Two days later, I drove north. I arrived late on Sunday afternoon, and Mom and I went to the hospital. My final recollection of her is from that night. I guess I had always known in my head how small my grandmother was, but I had never felt it so keenly until I saw her in that hospital bed. She looked so very little under the white sheets — almost like a young child. She had a tube taped in her mouth, and was attached to several machines, but when I came next to the bed, she opened her eyes and moved her hand toward mine. She began to struggle to speak to me, but the tube prevented her and she tried to pull it out. We urged her not to try to talk, but she continued to struggle with tears rolling down from the outer corners of her eyes.
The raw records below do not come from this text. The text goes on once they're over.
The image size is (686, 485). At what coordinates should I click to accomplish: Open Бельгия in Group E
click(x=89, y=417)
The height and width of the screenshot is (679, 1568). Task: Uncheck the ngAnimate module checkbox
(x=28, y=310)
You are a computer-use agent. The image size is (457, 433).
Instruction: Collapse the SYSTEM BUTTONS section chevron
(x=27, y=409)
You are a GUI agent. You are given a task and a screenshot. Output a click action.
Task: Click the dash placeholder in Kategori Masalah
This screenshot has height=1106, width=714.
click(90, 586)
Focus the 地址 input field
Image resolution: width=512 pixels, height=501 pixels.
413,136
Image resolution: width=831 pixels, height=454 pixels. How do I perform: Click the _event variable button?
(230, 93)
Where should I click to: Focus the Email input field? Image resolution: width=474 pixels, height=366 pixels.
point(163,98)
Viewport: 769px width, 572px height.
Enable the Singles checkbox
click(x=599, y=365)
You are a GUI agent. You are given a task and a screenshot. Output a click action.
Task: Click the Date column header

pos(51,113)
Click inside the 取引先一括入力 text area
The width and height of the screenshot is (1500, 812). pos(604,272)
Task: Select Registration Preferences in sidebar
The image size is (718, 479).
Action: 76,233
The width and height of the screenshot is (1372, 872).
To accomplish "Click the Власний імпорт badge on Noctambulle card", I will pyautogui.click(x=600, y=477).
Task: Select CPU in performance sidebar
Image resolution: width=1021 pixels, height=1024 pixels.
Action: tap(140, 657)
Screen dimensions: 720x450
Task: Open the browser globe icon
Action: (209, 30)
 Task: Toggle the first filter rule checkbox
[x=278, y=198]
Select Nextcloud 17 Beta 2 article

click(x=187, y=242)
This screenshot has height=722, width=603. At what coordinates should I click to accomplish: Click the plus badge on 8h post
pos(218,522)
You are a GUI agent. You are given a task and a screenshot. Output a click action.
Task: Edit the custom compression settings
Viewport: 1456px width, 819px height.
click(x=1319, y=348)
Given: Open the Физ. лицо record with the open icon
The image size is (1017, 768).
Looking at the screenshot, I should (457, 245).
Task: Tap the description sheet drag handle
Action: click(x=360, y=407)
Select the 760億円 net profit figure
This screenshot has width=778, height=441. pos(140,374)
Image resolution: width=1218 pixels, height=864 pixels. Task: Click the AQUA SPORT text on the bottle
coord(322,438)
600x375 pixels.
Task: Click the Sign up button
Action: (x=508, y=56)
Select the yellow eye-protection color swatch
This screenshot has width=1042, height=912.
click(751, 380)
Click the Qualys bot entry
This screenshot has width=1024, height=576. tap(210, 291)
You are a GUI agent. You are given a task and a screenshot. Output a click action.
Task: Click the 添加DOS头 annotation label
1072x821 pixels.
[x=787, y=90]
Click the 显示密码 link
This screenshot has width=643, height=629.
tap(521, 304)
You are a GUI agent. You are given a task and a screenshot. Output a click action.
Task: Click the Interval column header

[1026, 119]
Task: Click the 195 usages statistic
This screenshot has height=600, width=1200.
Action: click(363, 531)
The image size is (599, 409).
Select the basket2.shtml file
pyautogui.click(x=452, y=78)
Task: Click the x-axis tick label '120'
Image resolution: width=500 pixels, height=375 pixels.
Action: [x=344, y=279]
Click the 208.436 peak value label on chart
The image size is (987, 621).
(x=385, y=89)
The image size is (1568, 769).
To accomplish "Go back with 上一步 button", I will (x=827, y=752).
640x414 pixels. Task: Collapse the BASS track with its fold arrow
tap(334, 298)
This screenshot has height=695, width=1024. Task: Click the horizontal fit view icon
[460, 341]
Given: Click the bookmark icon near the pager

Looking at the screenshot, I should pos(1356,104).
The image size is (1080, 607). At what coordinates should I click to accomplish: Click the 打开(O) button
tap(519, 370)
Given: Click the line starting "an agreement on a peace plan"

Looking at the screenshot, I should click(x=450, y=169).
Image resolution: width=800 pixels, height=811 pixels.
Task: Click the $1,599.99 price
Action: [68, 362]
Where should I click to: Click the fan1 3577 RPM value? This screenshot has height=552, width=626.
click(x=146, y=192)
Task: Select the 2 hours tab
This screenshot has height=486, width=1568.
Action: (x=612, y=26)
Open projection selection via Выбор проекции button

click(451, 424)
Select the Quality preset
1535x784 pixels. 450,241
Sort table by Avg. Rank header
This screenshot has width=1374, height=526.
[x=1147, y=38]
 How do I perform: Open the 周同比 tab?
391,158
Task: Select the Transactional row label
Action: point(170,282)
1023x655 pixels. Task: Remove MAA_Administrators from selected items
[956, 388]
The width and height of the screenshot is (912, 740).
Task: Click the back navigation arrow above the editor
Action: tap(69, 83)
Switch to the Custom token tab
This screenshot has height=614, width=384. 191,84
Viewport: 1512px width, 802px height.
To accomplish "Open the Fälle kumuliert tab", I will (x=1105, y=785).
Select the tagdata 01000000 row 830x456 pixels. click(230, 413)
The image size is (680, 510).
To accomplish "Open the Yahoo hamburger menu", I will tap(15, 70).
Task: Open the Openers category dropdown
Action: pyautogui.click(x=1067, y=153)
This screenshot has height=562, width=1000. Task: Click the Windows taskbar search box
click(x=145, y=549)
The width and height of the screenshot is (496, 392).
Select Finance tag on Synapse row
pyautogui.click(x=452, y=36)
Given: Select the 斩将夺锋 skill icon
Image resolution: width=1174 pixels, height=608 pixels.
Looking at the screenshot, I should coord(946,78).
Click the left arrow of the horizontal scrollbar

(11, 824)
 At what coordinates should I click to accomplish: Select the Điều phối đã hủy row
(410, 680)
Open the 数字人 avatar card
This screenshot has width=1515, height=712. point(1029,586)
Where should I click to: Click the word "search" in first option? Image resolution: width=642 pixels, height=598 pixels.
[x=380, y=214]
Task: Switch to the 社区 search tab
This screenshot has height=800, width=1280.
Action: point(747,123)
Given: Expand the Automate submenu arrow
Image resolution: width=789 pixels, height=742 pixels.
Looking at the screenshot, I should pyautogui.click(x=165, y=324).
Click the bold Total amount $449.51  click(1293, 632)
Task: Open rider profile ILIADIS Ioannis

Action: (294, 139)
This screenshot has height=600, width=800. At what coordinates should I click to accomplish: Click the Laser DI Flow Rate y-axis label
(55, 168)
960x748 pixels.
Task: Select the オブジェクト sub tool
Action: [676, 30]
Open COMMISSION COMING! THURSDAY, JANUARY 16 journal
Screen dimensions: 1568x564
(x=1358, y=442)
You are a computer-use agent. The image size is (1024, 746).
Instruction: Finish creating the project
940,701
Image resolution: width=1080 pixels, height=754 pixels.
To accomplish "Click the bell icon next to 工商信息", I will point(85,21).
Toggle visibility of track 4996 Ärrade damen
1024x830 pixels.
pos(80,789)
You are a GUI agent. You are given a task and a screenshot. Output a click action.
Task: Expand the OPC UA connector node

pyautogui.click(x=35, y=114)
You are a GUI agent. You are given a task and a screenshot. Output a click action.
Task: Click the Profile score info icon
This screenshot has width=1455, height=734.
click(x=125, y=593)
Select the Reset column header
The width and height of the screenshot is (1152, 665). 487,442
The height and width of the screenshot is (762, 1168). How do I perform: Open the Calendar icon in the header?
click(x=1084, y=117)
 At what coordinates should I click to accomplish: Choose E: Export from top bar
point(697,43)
A nurse ushered us out.
When I was told I had a call on the front office phone at school the next morning, I knew my grandmother was dead. She was 69 and I was 22. Our long altercation was over.
In the years that followed, I would sometimes wonder if it had to be the way it was between us. As I grew older, I came to know more about her life. She had lost many of her family members to illness, and her husband had abandoned her six months after her only child, my mother, was born. She struggled to raise a child alone and she worked as a bookkeeper in the city to support them.
When my mom was 10, my grandmother married a widower with four daughters who did not make her life easy. When they were adults, they rarely welcomed her to visit or stay with them, so even though we had the least room, she came to live with us. I knew all of these things, but I rarely thought much about how my grandmother felt, mostly unwanted and unloved. I wonder if I could have been helped to understand more.
I have often thought of my grandmother with sadness. Sadness that she never seemed to enjoy being alive, to take pleasure in watching us grow, to give and receive the love and connection she surely must have wanted. It is hard to grow old, to be dependent, to feel useless and in the way.
It is hard for a young child to understand these things; a child responds to what she feels, and I felt only my grandmother’s bitterness and anger. If she had lived longer, perhaps I would have learned more how to try to bridge our divide.
My friends and I have come to know firsthand the sense of safety and comfort that grandchildren feel when they are so celebrated, accepted, and loved. A gift perhaps like none other. My grandmother and I missed something important, but I no longer feel, as I once did, that my grandmother need bear all the blame.
Randi Dickson, who was born in the Bronx and has lived on the East End since she was 6 months old, taught English and writing in the East Hampton Middle and High Schools for 20 years. She is the author of “In the Very Air We Breathed,” a Holocaust memoir.